Various embodiments additionally can include a system for determining a conversational context for a conversational input and generating a response accordingly. The system can include one or more processors and one or more non-transitory computer-readable media storing computing instructions configured to, when run on the one or more processors, cause the one or more processors to perform one or more acts. The one or more acts can include upon receiving, from a computer network, a conversational input from a user device for a user, determining a context based on one or more contextual units. The one or more contextual units can be associated with immediate prior one or more conversational inputs relative to the conversational input. The one or more acts further can include determining an intent associated with the conversational input based on the context. The one or more acts also can include determining one or more entities associated with the conversational input based on the context and one or more expected entities determined based on one or more predefined conversation flows. After the intent and the one or more entities are determined, the one or more acts can include determining an output based on the intent and the one or more entities. Finally, the one or more acts can include transmitting, via the computer network, the output to be displayed on the user device.
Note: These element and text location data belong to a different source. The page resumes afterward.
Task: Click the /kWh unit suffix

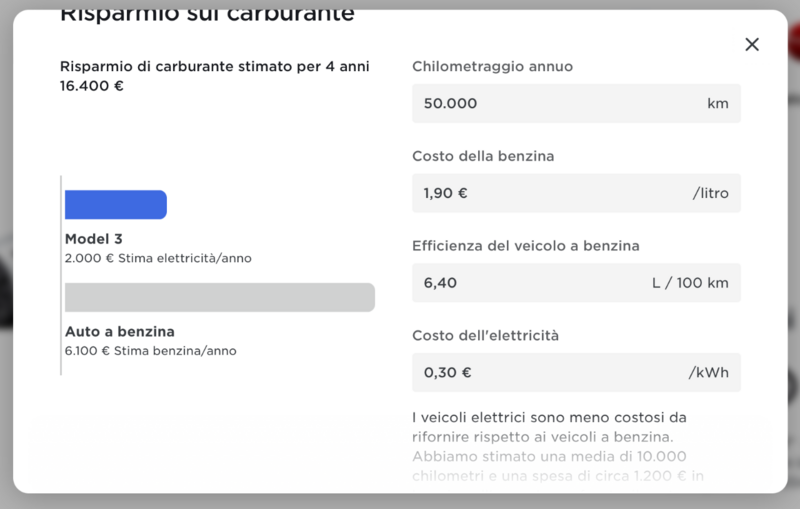Action: pyautogui.click(x=708, y=373)
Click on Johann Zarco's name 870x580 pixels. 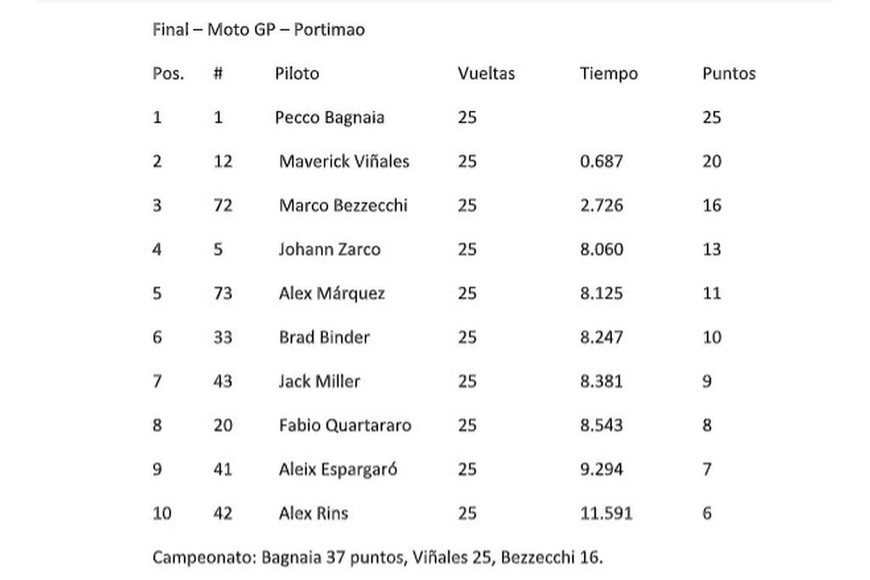tap(329, 249)
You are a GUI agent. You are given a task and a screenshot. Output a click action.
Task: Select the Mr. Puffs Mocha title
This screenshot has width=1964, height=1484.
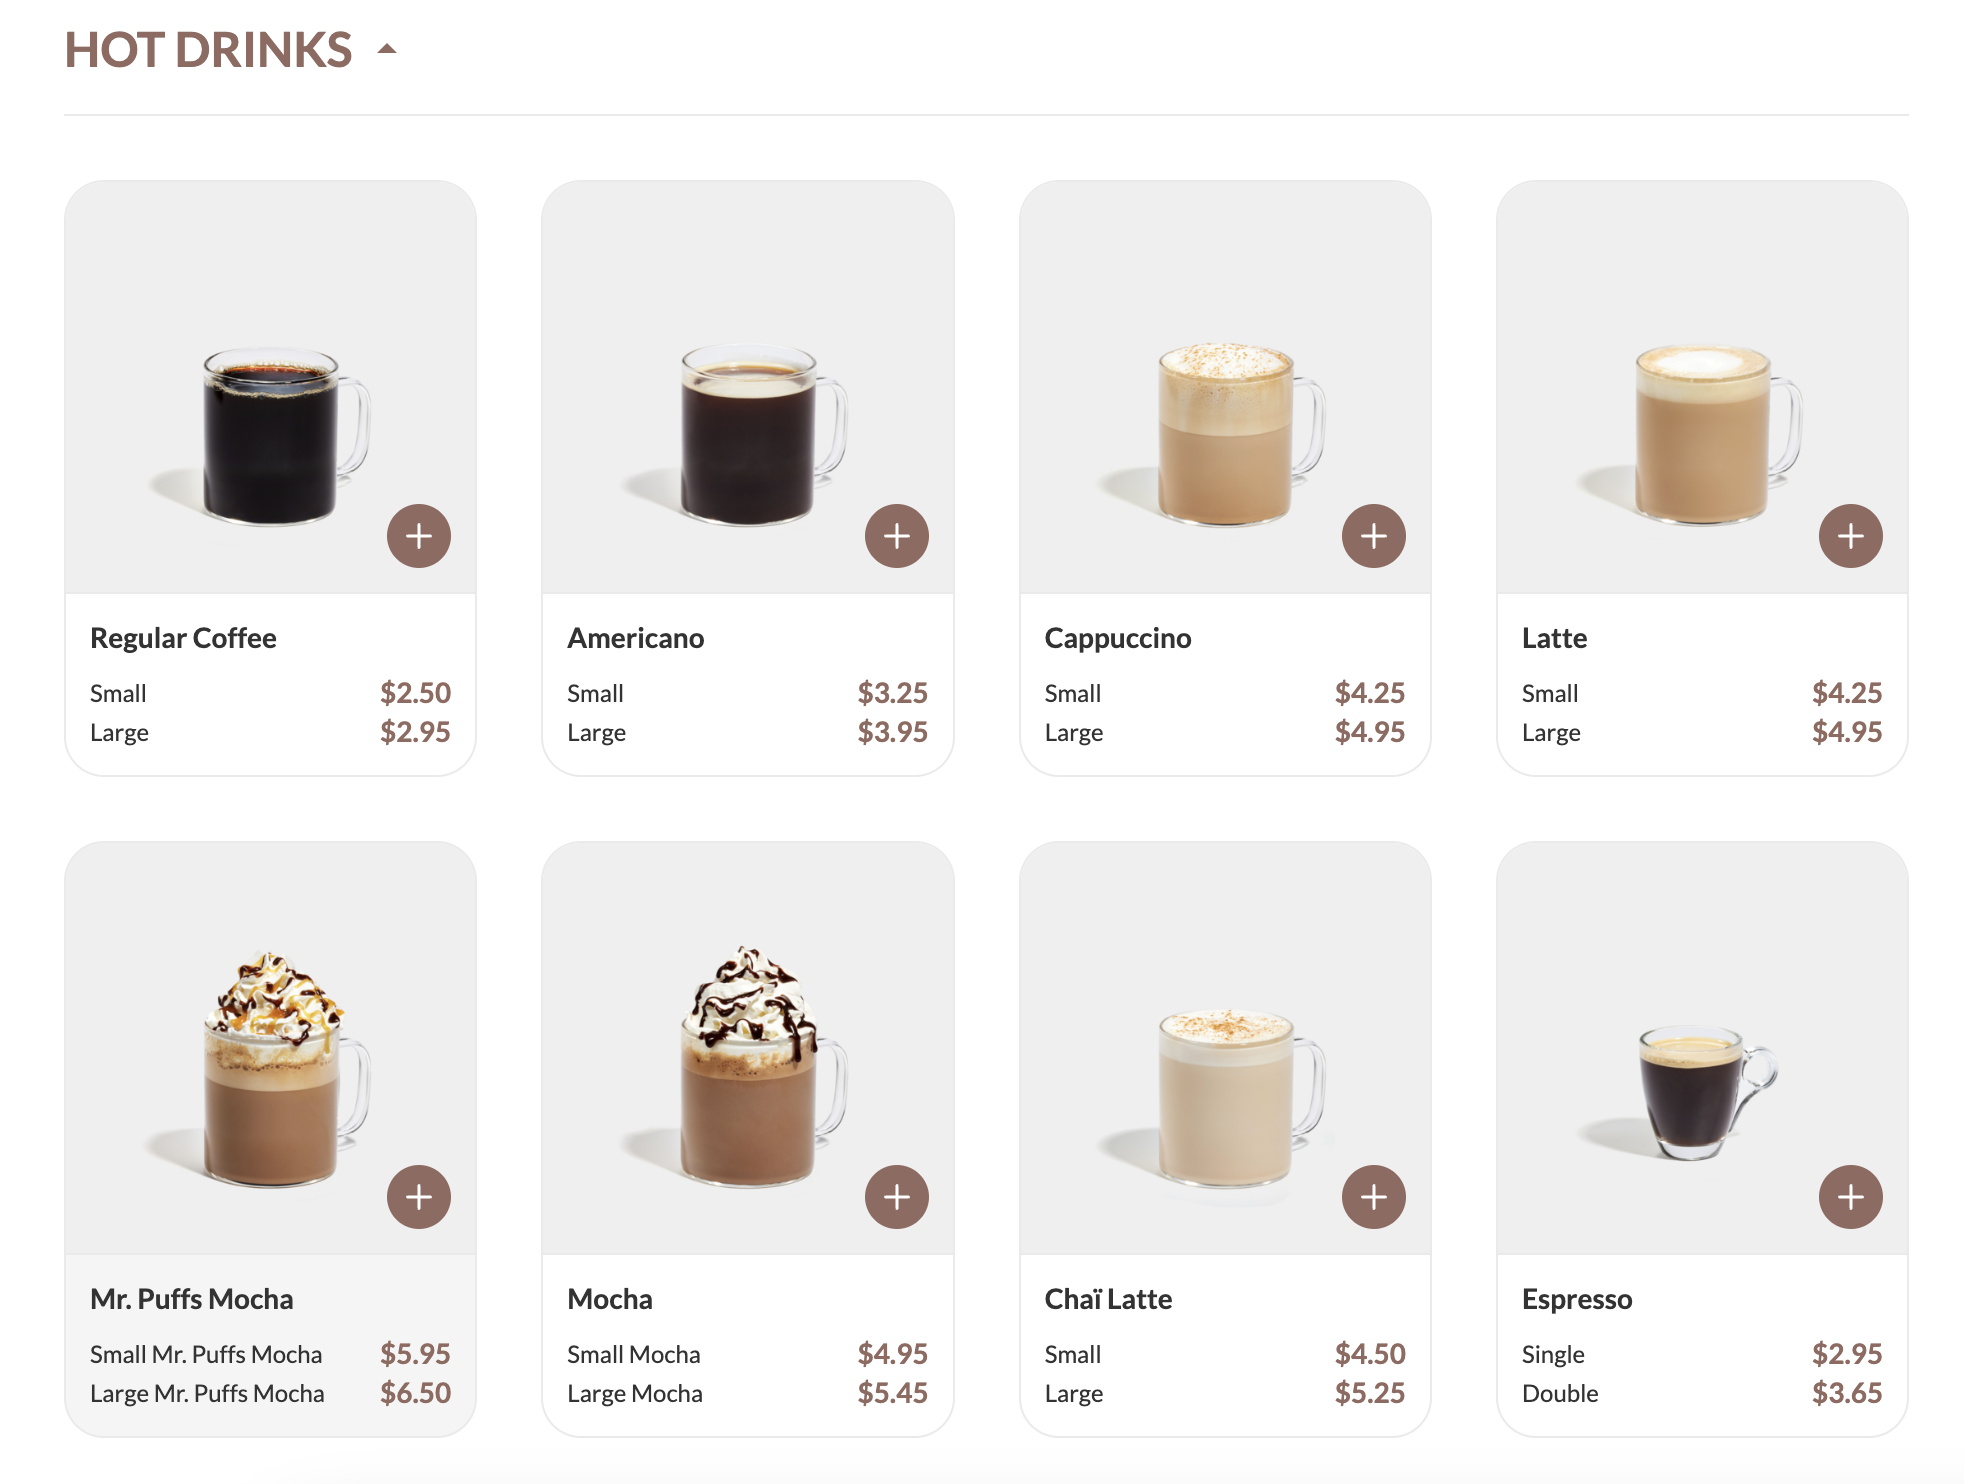[x=191, y=1299]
Various embodiments also can include a method for determining a conversational context for a conversational input and generating a response accordingly. The method can be implemented via execution of computing instructions configured to run at one or more processors and stored at one or more non-transitory computer-readable media. The method can include upon receiving, from a computer network, a conversational input from a user device for a user, determining a context based on one or more contextual units. The one or more contextual units can be associated with immediate prior one or more conversational inputs relative to the conversational input. The method also can include determining an intent associated with the conversational input based on the context. Moreover, the method can include determining one or more entities associated with the conversational input based on the context and one or more expected entities determined based on one or more predefined conversation flows. Additionally, the method can include determining an output based on the intent and the one or more entities. The method further can include transmitting, via the computer network, the output to be displayed on the user device.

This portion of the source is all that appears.